Für sie sei es ganz natürlich, sich durch ihr Instrument auszudrücken, sagt Tine Thing Helseth. Sie spielt Trompete, als würde sie singen. Gerade weil sie so verbunden ist mit ihrem Instrument, bekannte die junge Norwegerin: Die Trompete ist meine Stimme!
Tine Thing Helseth ist eine Musikerin, die den Boden unter den Füßen nie verloren hat. Sie ist ein Star ohne erkennbare Allüren. Das zeigt sich in ihrem unprätentiösen Auftreten genauso wie in ihrer Webpräsenz. Ob Facebook, Twitter oder Youtube. Wer daran interessiert ist, kann sich auf dem Laufenden halten, wo sich die agile Musikerin gerade wieder herumtreibt. Es gibt mittlerweile sogar eine Smartphone-App, mit der Tine Thing Helseth ihren Fans zeigt, was gerade in ihrer Welt passiert. Selfie mit Gitarrist Milos Karadaglić oder Radiosendung in Oslo – Tine ist nicht lange an einem Ort…
Gemeinsam sind wir mehr. Diesem Gedanken folgend sucht Tine Thing Helseth trotz ihrer solistischen Tätigkeit die musikalische Gemeinschaft. Zehn junge Frauen hat sie vor Jahren zum Ensemble Ten Thing zusammengeschlossen, um abgefahrene Bläserarrangements zu präsentieren. Mit dem Tine Thing Helseth Quintet geht es in Richtung Jazz, Rock oder Tango. Der Klang der Trompete, sagt sie, passt sich in viele Stile und Genres gut ein.
Die Chemie stimmt
Ihrem Geburtsort Oslo ist die Trompeterin treu geblieben. Hier kam es 2014 zur Begegnung mit dem russischen Dirigenten Vasily Petrenko, als dieser das Philharmonische Orchester übernahm. Dass die Chemie zwischen beiden stimmt, konnte man bereits im Konzert erleben. Der warme Ton von Helseths Trompete passt zum dynamischen Orchesterklang des Dirigenten.

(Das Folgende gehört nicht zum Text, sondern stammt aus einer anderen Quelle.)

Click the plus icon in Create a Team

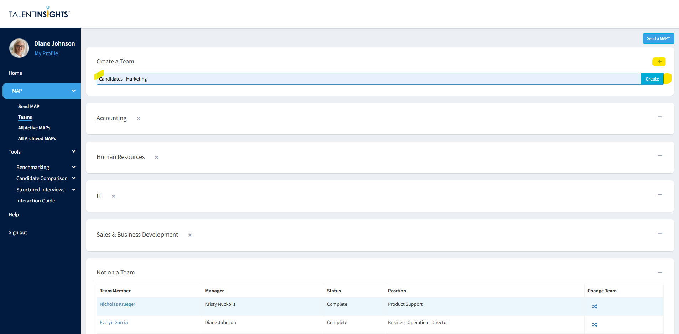pyautogui.click(x=659, y=62)
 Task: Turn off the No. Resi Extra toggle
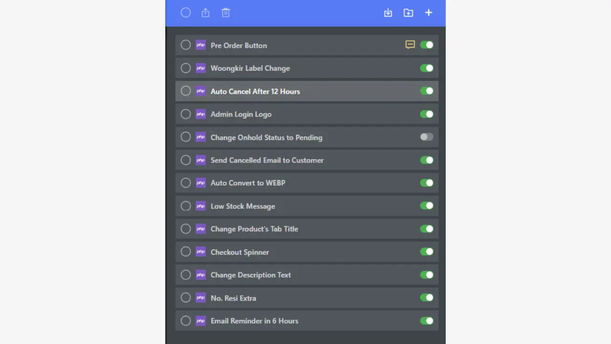coord(426,298)
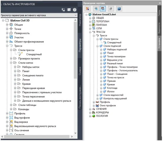Expand the Профиль node in left tree

pyautogui.click(x=7, y=113)
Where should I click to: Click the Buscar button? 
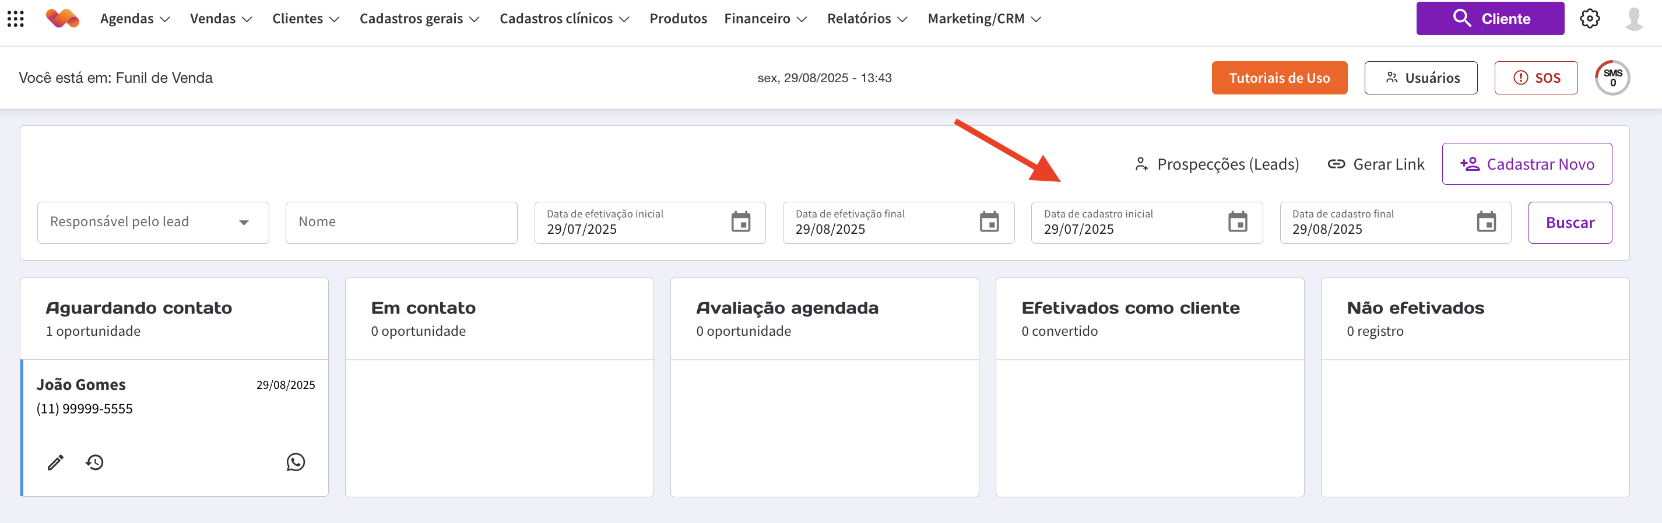(1569, 222)
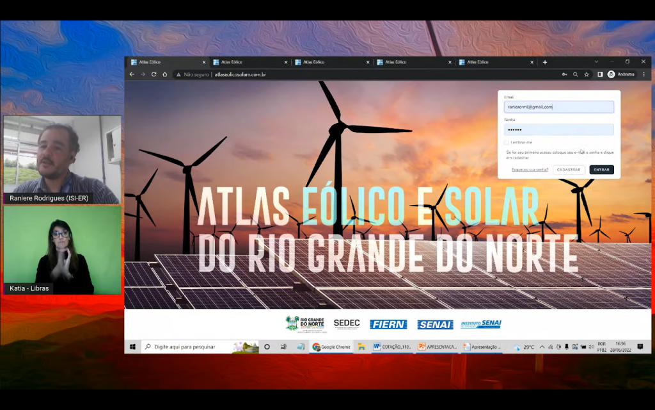
Task: Enable the Lembrar-me checkbox
Action: [x=506, y=142]
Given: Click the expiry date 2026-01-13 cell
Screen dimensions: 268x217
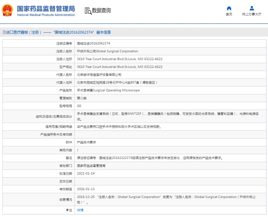Looking at the screenshot, I should click(86, 189).
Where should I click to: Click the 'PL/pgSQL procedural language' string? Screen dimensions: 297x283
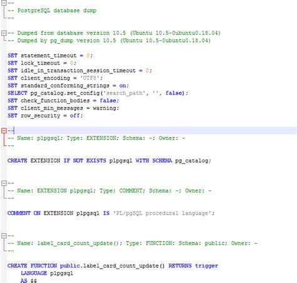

"Musik ist nicht Noten. Musik ist mehr als Noten. Musik ist: Emotionen, sie ist Geschichte – andere Sachen. Noten sind ein abstraktes Symbol."
Der Dirigent Vasily Petrenko kommt aus Sankt Petersburg, hat dort eine harte Schule durchlaufen – berühmt berüchtigt ist die dortige älteste Musikschule Russlands: Capella, eine Kaderschmiede mit gnadenlosem Auswahlverfahren. Fast wie eine Olympiade, sagt Petrenko, und ist stolz darauf, unter den Finalisten gewesen zu sein.
"Am Ende wusste ich, dass es wie ein Leben sein muss. Jeden Tag muss ich mich verbessern – jeder Tag muss besser sein als der letzte Tag."
Dass der Workoholic Petrenko heute Chef mehrerer Orchester ist, ist also kein Zufall. Die harte Arbeit hat sich bezahlt gemacht. Mittlerweile lebt der gebürtige Petersburger in Oslo und Liverpool, absolviert 110 bis 120 Konzerte im Jahr auf der ganzen Welt. In Liverpool wurde sogar ein Bier nach ihm benannt. Und wenn es seine Zeit zulässt, geht der leidenschaftliche Fußballer auch gerne selbst auf’s Feld um zu spielen. Denn ein Leben ohne Musik ist für Vasily Petrenko genauso nutzlos wie Musik ohne Leben. Darin ist er sich mit Tine Thing Helseth einig.
"Ja, wenn ich keine Musik mache, dann fühlt sich mein Leben leer an. Ja, es muss eine Hingabe, es muss ein Lebenswerk sein."